In recent years, Atlanta and Charlotte, North Carolina have battled against two of the biggest sports juggernauts without a Hall of Fame. Atlanta earned the College Football Hall of Fame; Charlotte snagged NASCAR Hall.
Presumably, Euclid, Ohio had less trouble landing the National Cleveland-Style Polka Hall of Fame.
But here, ladies and gentlemen, here are the top five of my top 10 natural phenomena, flora and fauna, that grab the headlines and sometimes beat the tar in natural ecological systems.
I give you my nomination to become a charter member of the American Invasive Species Hall of Fame.
Kudzu (Lobed Pueraria)
Kudzu smothers native plants in outlying areas, depriving them of essential sunlight. (Credit: reofax/flickr)
Kudzu’s debut was at the 1876 Centennial Exposition in Philadelphia. His native lands were Japan and parts of China. But its fragrant flowers suggested there might be some market potential in the United States.
It was a staple for state highway departments in Georgia and elsewhere, but it soon became clear that its growth—vines stretching a foot a day—was out of control. Restricted to the north by cold winters, kudzu has begun to spread thanks to global warming. His latest conquests include Oregon and Indiana.
Kudzu absolutely reigns in “edge” habitats – the edges of forests, near roadsides or agricultural fields. It smothers native plants in outlying areas, depriving them of essential sunlight.
Red lionfish (Pterois volitans)
With dozens of multicolored spines resembling Dr. Seuss, this native of Southeast Asian waters appeared in the Caribbean in the 1990s, then quickly spread to the US East Coast in the early 1990s. 2000s.
Lionfish tend to stick to reef formations, staying long enough to devour many native reef fish and crustaceans they can find.
These Seuss-like thorns can cause a painful sting. The lionfish is sufficiently well established that there is little hope that it can be removed. Some foodies and the grocery chain Wegman’s have promoted lionfish as a delicacy. But divers, keep your hands to yourself.
Cheat grass (Bromus tectorum L.)
cheatgrassis also probably a 19th century import.

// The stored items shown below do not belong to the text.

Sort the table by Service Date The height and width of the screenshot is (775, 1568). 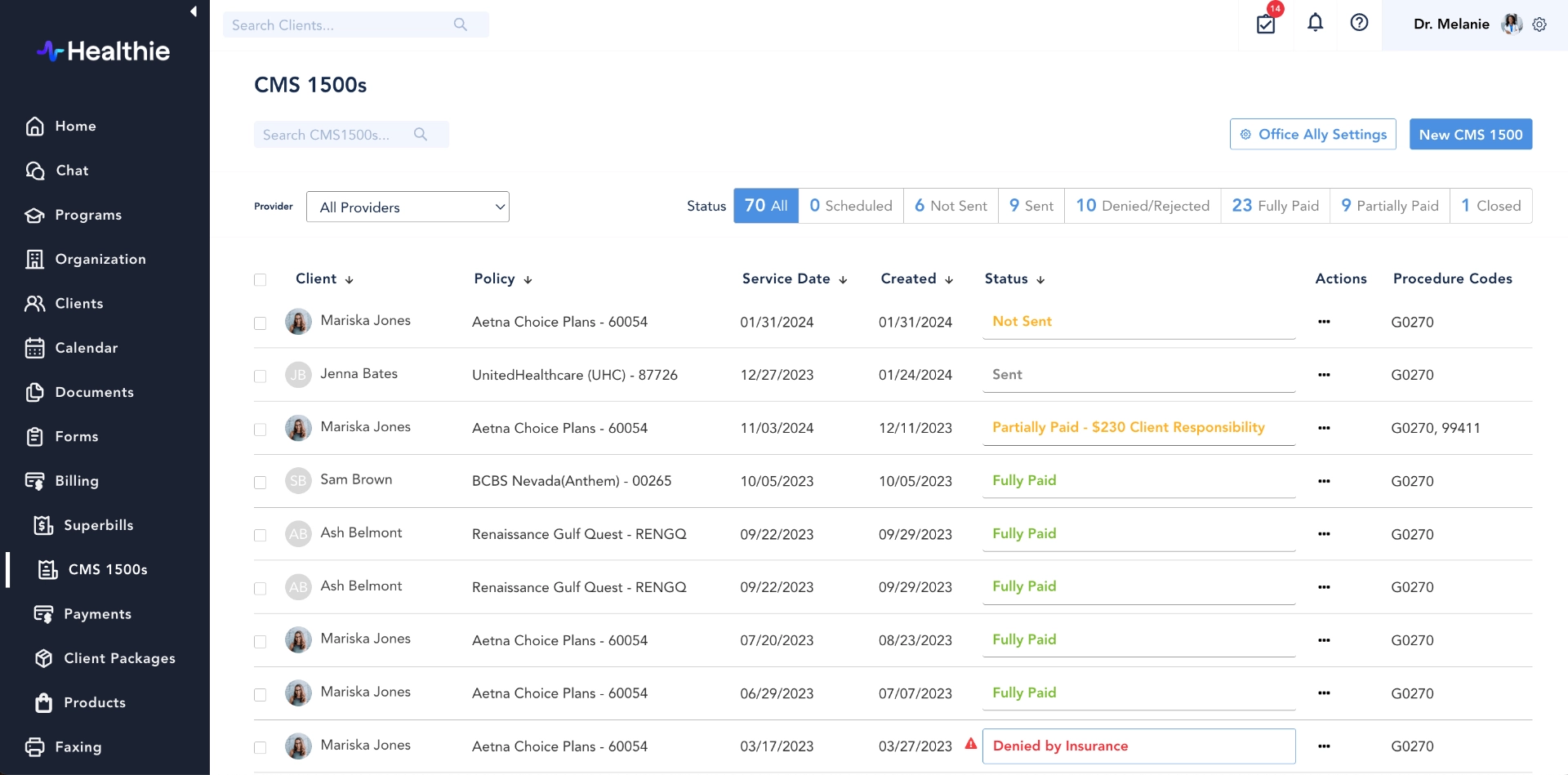pyautogui.click(x=793, y=278)
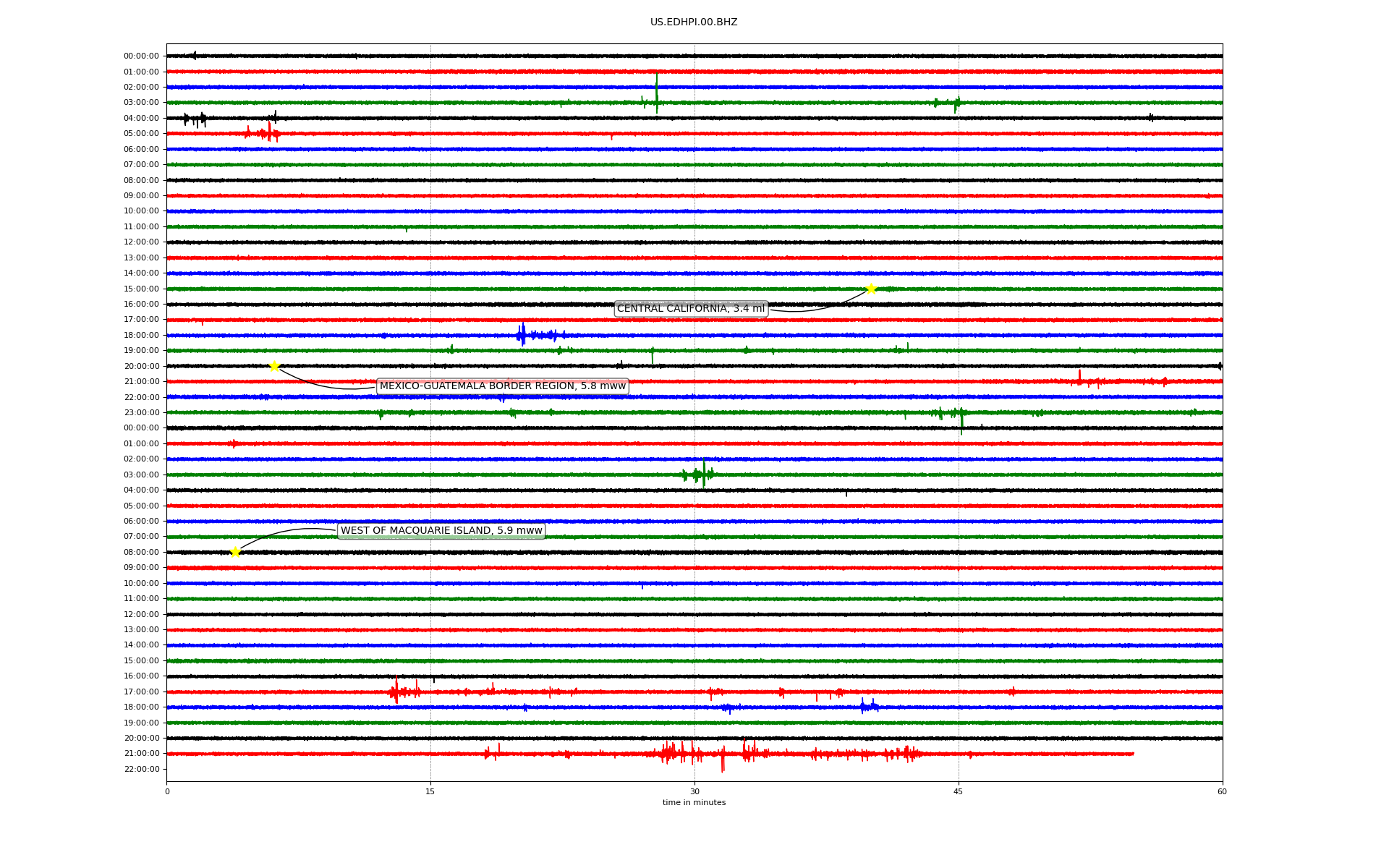Viewport: 1389px width, 868px height.
Task: Click the 22:00:00 label at the bottom
Action: tap(141, 769)
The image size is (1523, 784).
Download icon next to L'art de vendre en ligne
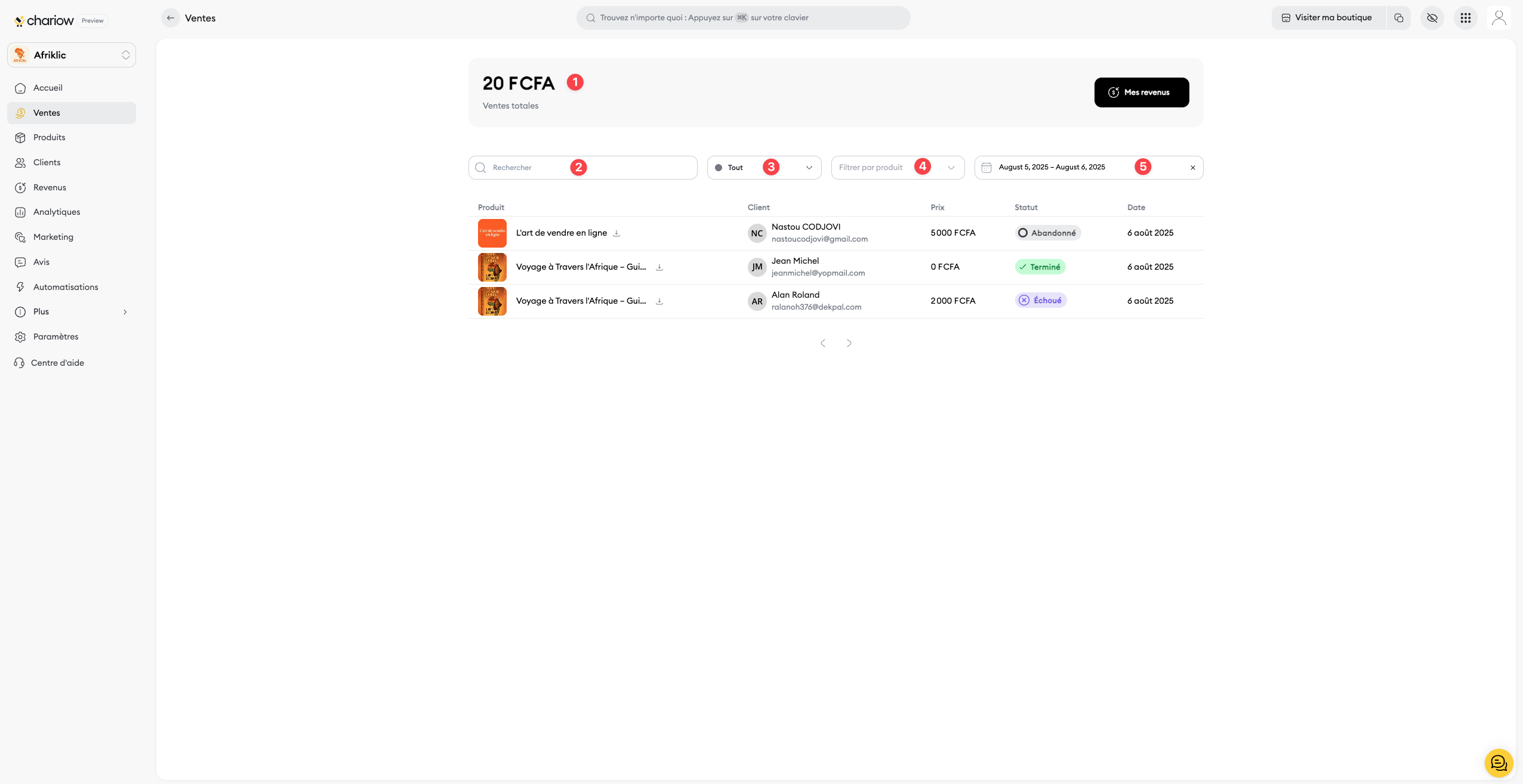point(616,233)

It’s now found in 50 states, but in parts of the hot, dry Great Basin pastures, the cheater can often reign supreme.
Cheatgrass blooms earlier than native grasses and sagebrush, crowding out the traditional food of grazing animals. “Cheating” occurs when the cheater dies suddenly and completely in late spring. Spring food becomes summer’s fire starter.
The cheat seed features sharp barbs that keep vets busy. Livestock can be injured by barbs in the face and mouth. Ranch dog paws have an annual fight with seed.
Fire ants (Solenopsis invicta)
Say what you want about fire ants, but at least they paid their dues in a small way. They are natives of South America whose first points of entry into the United States were probably the Alabama state docks in Mobile.
They spread throughout the southeast, creating impressive colonies. Any human, dog, or other creature that sticks a toe, snout, or anything else near the colonies begs a stinging, painful swarm.
But fire ants gave us EO Wilson, a young Alabaman whose fascination with ants blossomed into a lifetime as a sublime communicator on evolutionary biology.
Chinese privet (Ligustrum sinense)
Chinese privet (Credit: Melissa McMasters/flickr)
Chinese Privet just doesn’t look or smell like a bad actor. Tall and fast growing with fragrant white flowers, privet simply looks and smells like it belongs.
Privet belongs on this list because there is so little recognition that he is a bad actor. Its roots tower over native vegetation, literally sucking the life out of other plants. Its rapid growth literally casts a shadow over those same plants. Insects, birds and some small animals begin to seek food elsewhere.
It is still in most garden centers as an ornamental plant. Even some who raise the flag on the privet, like this important botanical gardenrecommend eliminating privet by spraying it with glyphosate, a much maligned herbicide.
There are also invaders who never lived up to their initial high expectations. In the 1970s, catfish and killer bees would have been on the verge of walking or buzzing across the land. Both failed.
Snakehead fish were believed to emerge from a pond in Crofton, Maryland in 2002 and threaten freshwater fish. But like their walking catfish predecessors, they faced a “Don’t Walk” sign. Just last year, Murder Hornets was all the rage. Now it’s crickets on murder hornets.
But my five invader nominees are for real. Next week we’ll be doing five more, including a gigantic snake and a smaller one that allegedly bit people in the most awkward place.
Dykstra is our weekend editor and columnist. His opinions do not necessarily represent those of Environmental Health News, The Daily Climate or the publisher Environmental Health Sciences.